*Travail demandé*.
• a. Dites si chacune des affirmations suivantes concorde avec l’extrait sur l’acrylamide, en répondant par oui ou par non et en citant à l’identique les mots décisifs de l’extrait : (i) le Tribunal a constaté que 99,9 % de l’acrylamide est utilisé en tant qu’intermédiaire ; (ii) le Tribunal a qualifié d’intermédiaire l’utilisation de l’acrylamide pour la préparation de gels d’électrophorèse ; (iii) pour les produits d’étanchéité, le Tribunal a retenu que l’objectif principal du processus était de produire du polyacrylamide.
• b. Recopiez fidèlement le passage de l’extrait sur l’acrylamide qui commence par « Par ailleurs, les » et se poursuit jusqu’à « être qualifiée d’intermédiaire. ».

*Extrait fourni*.
Par ailleurs, les griefs dirigés contre les points 50 à 58 de l’arrêt attaqué relatifs à l’appréciation du Tribunal portant sur la recevabilité du recours en première instance critiquent, en substance, les motifs par lesquels celui-ci a refusé de considérer que l’acrylamide est exclusivement utilisé en tant qu’intermédiaire. À cet égard, après avoir constaté, au point 51 de l’arrêt attaqué, que 99,9 % de l’acrylamide est utilisé en tant qu’intermédiaire, le Tribunal a considéré, pour le reste, que l’utilisation de cette substance dans des produits d’étanchéité et pour la préparation de gels d’électrophorèse ne pouvait être qualifiée d’intermédiaire.

36

S’agissant des produits d’étanchéité, le Tribunal a, en substance, considéré que, bien que l’utilisation de l’acrylamide implique la transformation chimique de cette substance en polyacrylamide, l’objectif principal de ce processus était non pas de produire du polyacrylamide, mais de réaliser une fonction d’étanchéité décrite au point 52 de l’arrêt attaqué comme consistant notamment à colmater des infiltrations d’eau, réparer des ouvrages en béton et traiter des remontées capillaires.

*Enregistrements*.
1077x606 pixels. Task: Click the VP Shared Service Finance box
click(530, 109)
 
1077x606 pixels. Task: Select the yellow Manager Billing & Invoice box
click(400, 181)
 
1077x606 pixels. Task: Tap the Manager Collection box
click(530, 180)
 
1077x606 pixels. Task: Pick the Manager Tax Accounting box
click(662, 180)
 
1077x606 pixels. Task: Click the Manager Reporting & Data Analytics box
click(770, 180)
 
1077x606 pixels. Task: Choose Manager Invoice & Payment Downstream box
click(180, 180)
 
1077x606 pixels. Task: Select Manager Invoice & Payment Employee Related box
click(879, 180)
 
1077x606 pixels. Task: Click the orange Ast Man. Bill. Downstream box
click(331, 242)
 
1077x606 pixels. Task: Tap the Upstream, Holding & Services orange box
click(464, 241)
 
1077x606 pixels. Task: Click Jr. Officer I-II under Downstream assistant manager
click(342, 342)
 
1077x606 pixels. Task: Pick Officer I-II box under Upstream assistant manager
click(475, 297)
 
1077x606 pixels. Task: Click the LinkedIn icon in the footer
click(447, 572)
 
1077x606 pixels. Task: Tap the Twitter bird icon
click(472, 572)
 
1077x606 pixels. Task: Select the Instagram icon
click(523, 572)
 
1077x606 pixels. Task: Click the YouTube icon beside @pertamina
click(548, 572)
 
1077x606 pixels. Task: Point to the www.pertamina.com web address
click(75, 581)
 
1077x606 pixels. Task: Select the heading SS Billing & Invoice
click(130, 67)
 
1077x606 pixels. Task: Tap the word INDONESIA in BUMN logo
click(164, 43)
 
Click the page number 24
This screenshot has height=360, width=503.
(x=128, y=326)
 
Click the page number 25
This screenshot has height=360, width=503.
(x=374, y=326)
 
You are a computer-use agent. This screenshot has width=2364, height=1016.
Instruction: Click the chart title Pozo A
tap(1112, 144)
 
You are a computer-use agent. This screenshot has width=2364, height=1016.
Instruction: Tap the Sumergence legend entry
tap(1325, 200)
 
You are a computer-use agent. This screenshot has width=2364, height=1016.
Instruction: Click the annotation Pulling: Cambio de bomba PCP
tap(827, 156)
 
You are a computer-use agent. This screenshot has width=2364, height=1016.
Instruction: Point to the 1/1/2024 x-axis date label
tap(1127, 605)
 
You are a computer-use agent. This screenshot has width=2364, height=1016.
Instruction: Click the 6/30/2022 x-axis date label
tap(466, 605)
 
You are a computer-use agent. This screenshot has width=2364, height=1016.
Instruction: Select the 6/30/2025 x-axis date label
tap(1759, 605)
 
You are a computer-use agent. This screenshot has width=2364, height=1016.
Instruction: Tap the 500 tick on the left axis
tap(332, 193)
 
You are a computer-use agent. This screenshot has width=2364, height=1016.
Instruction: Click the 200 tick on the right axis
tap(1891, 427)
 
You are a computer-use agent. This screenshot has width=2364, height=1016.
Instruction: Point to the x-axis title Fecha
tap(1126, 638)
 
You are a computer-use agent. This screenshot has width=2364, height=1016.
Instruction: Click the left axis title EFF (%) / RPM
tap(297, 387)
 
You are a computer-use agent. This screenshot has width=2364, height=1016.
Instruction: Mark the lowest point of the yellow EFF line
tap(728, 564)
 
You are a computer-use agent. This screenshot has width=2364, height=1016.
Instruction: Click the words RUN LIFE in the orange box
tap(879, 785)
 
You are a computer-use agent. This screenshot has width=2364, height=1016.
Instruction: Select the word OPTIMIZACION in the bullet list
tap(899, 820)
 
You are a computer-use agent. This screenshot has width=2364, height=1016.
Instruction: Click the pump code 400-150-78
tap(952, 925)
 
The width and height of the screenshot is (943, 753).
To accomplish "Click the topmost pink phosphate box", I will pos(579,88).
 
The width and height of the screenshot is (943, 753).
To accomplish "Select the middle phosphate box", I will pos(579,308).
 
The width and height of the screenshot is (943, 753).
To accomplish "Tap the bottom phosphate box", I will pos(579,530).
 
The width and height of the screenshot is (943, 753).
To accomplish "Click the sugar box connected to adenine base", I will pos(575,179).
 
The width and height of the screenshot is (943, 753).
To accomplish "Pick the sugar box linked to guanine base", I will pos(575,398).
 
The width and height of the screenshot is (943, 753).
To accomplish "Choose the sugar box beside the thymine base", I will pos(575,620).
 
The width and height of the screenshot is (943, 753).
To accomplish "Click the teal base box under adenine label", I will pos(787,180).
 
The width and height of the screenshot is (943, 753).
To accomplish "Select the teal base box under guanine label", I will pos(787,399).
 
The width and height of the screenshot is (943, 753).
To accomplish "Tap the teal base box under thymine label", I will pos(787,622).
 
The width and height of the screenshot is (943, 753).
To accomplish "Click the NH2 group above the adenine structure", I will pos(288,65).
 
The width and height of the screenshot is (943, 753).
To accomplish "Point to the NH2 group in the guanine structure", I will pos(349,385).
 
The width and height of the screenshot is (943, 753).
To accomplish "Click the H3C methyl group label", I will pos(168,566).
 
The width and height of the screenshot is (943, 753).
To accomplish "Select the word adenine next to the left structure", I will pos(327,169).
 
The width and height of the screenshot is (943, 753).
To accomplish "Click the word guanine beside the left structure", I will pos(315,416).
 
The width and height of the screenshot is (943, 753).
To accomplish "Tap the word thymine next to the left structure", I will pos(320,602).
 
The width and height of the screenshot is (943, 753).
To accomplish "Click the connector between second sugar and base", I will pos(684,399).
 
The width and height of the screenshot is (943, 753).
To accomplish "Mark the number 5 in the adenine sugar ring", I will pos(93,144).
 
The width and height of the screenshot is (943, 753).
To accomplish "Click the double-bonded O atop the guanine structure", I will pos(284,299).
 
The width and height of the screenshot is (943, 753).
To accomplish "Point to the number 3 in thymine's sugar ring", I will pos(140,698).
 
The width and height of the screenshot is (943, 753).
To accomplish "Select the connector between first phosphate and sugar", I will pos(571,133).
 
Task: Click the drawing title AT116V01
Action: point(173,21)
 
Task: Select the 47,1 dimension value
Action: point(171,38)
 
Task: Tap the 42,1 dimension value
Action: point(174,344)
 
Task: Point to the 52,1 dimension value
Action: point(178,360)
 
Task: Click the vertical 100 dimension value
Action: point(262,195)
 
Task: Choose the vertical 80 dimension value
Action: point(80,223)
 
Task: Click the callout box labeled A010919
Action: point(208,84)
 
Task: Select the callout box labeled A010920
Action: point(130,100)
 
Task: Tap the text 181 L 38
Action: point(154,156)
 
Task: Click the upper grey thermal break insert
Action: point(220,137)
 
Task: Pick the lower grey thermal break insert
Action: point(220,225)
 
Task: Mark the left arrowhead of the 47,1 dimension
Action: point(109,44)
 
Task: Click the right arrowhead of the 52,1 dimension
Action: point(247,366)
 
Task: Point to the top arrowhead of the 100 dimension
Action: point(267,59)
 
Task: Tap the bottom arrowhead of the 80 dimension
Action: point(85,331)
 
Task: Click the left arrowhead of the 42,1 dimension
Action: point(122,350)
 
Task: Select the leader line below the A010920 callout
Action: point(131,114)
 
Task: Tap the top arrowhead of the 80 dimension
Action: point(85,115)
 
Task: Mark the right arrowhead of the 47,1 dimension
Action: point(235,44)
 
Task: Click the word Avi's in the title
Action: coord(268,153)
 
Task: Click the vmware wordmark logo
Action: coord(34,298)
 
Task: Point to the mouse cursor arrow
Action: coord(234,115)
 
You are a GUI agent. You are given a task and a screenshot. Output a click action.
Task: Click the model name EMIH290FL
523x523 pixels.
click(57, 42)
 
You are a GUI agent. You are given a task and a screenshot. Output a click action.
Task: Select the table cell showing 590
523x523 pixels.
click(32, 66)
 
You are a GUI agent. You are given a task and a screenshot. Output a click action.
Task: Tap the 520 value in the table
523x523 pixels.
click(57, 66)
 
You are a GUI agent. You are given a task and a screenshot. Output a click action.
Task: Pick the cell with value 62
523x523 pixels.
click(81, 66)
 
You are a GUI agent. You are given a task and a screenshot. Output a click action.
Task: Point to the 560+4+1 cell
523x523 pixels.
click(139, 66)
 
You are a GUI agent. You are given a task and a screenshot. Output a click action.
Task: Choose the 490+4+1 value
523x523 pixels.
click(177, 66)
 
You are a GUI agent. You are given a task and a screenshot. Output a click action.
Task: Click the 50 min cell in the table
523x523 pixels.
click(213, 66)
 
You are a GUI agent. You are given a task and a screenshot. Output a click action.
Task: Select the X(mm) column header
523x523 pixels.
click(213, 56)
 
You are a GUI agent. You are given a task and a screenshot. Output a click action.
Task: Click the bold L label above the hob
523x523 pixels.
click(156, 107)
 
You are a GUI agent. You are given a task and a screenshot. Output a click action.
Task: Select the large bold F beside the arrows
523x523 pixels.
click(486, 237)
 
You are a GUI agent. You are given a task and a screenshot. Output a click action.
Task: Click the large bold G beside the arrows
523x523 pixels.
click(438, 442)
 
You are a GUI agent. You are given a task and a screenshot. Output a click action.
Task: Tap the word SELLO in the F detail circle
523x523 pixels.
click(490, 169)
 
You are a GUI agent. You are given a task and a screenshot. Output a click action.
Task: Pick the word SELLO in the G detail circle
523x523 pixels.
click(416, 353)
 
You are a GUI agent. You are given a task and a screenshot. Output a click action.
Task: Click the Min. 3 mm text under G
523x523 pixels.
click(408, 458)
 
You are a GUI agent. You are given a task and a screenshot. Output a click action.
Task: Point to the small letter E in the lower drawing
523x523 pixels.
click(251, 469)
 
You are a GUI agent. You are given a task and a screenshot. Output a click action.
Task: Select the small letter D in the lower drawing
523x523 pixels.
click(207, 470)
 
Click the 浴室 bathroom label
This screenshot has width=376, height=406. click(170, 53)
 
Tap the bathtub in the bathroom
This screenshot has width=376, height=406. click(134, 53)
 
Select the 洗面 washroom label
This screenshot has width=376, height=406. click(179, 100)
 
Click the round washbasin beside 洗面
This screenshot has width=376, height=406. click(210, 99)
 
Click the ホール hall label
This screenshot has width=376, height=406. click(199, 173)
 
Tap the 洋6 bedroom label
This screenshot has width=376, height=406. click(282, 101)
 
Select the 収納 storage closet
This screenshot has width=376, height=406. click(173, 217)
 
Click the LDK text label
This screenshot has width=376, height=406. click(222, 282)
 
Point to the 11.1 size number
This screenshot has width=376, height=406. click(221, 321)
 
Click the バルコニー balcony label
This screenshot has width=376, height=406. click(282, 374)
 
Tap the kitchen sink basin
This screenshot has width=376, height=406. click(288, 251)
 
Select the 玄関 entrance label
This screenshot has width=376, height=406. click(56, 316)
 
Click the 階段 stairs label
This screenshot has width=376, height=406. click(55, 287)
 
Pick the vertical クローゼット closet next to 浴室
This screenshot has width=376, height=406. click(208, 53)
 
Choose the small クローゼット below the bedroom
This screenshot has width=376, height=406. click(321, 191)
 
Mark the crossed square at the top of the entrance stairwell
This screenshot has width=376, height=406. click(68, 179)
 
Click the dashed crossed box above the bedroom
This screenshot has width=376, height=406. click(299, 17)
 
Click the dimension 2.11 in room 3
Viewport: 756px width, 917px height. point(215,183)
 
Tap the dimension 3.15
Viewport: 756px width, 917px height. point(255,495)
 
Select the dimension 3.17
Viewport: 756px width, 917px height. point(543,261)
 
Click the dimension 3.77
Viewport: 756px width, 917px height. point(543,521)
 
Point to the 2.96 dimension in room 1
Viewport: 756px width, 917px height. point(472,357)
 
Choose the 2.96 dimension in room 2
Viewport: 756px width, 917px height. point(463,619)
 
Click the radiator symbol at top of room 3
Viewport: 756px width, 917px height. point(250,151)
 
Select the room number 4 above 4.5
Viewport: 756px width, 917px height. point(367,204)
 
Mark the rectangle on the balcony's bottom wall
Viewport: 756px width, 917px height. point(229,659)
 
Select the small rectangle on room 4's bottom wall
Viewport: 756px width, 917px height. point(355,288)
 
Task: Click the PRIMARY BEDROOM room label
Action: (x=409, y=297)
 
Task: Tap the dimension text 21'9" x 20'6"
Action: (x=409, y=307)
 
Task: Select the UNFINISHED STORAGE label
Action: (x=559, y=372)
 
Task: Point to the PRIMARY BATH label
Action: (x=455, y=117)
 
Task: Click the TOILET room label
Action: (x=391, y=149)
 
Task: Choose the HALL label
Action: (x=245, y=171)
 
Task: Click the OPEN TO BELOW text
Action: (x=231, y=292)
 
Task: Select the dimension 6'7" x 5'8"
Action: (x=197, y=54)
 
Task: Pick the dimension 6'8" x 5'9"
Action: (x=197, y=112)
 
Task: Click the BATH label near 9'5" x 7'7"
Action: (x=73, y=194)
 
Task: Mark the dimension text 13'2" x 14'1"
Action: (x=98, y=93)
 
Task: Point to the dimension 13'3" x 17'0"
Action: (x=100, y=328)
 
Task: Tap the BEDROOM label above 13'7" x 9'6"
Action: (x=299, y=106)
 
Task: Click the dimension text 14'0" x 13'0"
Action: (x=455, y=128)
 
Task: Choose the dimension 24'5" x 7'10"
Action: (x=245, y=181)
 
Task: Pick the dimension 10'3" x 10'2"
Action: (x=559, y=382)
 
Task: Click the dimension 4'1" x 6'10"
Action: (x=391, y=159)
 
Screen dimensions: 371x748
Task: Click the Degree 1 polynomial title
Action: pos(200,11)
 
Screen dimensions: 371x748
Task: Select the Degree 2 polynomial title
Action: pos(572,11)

*Réponses finales*.
• a.
(i) Oui : « 99,9 % de l’acrylamide est utilisé en tant qu’intermédiaire ».
(ii) Non : « l’utilisation de cette substance dans des produits d’étanchéité et pour la préparation de gels d’électrophorèse ne pouvait être qualifiée d’intermédiaire ».
(iii) Non : « l’objectif principal de ce processus était non pas de produire du polyacrylamide, mais de réaliser une fonction d’étanchéité ».

• b.
Par ailleurs, les griefs dirigés contre les points 50 à 58 de l’arrêt attaqué relatifs à l’appréciation du Tribunal portant sur la recevabilité du recours en première instance critiquent, en substance, les motifs par lesquels celui-ci a refusé de considérer que l’acrylamide est exclusivement utilisé en tant qu’intermédiaire. À cet égard, après avoir constaté, au point 51 de l’arrêt attaqué, que 99,9 % de l’acrylamide est utilisé en tant qu’intermédiaire, le Tribunal a considéré, pour le reste, que l’utilisation de cette substance dans des produits d’étanchéité et pour la préparation de gels d’électrophorèse ne pouvait être qualifiée d’intermédiaire.